The readings and the reception are free and open to the public.
Described as “one of America’s most original, influential, and productive of lyric poets,” Carl Phillips is the author of over a dozen books of poetry, criticism, and translation. His most recent books of poetry include Reconnaissance (2015), Double Shadow (2011, winner of The Los Angeles Times Book Prize for Poetry and finalist for the National Book Award), and Speak Low (2009, finalist for the National Book Award). His work has been anthologized in The Vintage Book of Contemporary American Poetry (2003), The Vintage Book of African American Poetry (2000), and Gay and Lesbian Poetry in Our Time (1988). According to the Judges’ Citation for the 1998 National Book Awards, “Carl Phillips’s passionate and lyrical poems read like prayers, with a prayer’s hesitations, its desire to be utterly accurate, its occasional flowing outbursts.”
Phillips’s many honors include the Kingsley Tufts Poetry Award, a Lambda Literary Award, an Award in Literature from the American Academy of Arts and Letters, the Academy of American Poets Prize, induction into the American Academy of Arts and Sciences, and fellowships from the Guggenheim Foundation and the Library of Congress.
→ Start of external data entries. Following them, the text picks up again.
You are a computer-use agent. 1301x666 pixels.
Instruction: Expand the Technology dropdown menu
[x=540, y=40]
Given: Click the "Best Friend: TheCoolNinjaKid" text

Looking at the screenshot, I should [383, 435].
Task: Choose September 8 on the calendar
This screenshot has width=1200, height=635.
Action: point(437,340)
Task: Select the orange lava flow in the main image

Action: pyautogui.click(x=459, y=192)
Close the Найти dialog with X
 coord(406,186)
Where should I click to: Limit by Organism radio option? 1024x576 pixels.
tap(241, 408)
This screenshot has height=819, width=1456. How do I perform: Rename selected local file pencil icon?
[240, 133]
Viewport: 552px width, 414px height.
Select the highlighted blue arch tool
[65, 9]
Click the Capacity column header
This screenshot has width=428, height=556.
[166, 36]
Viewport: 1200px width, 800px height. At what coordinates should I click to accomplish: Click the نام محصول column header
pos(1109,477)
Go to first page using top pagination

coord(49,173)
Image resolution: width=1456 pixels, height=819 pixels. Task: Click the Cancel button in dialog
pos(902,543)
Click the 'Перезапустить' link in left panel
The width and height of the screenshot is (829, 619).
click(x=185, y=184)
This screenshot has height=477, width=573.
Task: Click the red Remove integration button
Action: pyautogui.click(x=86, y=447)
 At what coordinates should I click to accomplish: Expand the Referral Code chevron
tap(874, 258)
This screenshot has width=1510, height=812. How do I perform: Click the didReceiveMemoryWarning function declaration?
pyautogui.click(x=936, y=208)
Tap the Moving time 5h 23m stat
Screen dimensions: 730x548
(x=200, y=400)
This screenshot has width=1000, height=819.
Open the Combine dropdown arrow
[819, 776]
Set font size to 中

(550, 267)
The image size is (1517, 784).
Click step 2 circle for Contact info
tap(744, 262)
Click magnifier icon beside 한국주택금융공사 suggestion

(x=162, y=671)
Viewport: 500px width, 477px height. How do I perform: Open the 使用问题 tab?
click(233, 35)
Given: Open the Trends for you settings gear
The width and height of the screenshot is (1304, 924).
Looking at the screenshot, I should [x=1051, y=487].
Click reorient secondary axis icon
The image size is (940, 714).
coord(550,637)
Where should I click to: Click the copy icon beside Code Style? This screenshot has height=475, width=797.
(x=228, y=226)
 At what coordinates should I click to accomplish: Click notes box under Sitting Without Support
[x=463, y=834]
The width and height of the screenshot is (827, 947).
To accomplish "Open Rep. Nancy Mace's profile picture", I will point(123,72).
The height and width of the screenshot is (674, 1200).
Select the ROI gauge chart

Phillips served as a Chancellor of the Academy of American Poets from 2006 to 2012. He is Professor of English and of African and African American Studies at Washington University in St. Louis, where he also teaches in the Creative Writing Program.
The Wallace Stevens Poetry Program began in 1964 with funding from The Hartford to honor Modernist master poet Wallace Stevens, a former Vice President of The Hartford. In the last half century, the Program has brought a roster of the most important national and international poets to Connecticut. This year’s Program is sponsored by The Hartford, as well as the University of Connecticut’s English Department, Humanities Institute, and Creative Writing Program, all housed in the College of Liberal Arts and Sciences. Additional support is provided by the UConn Rainbow Center.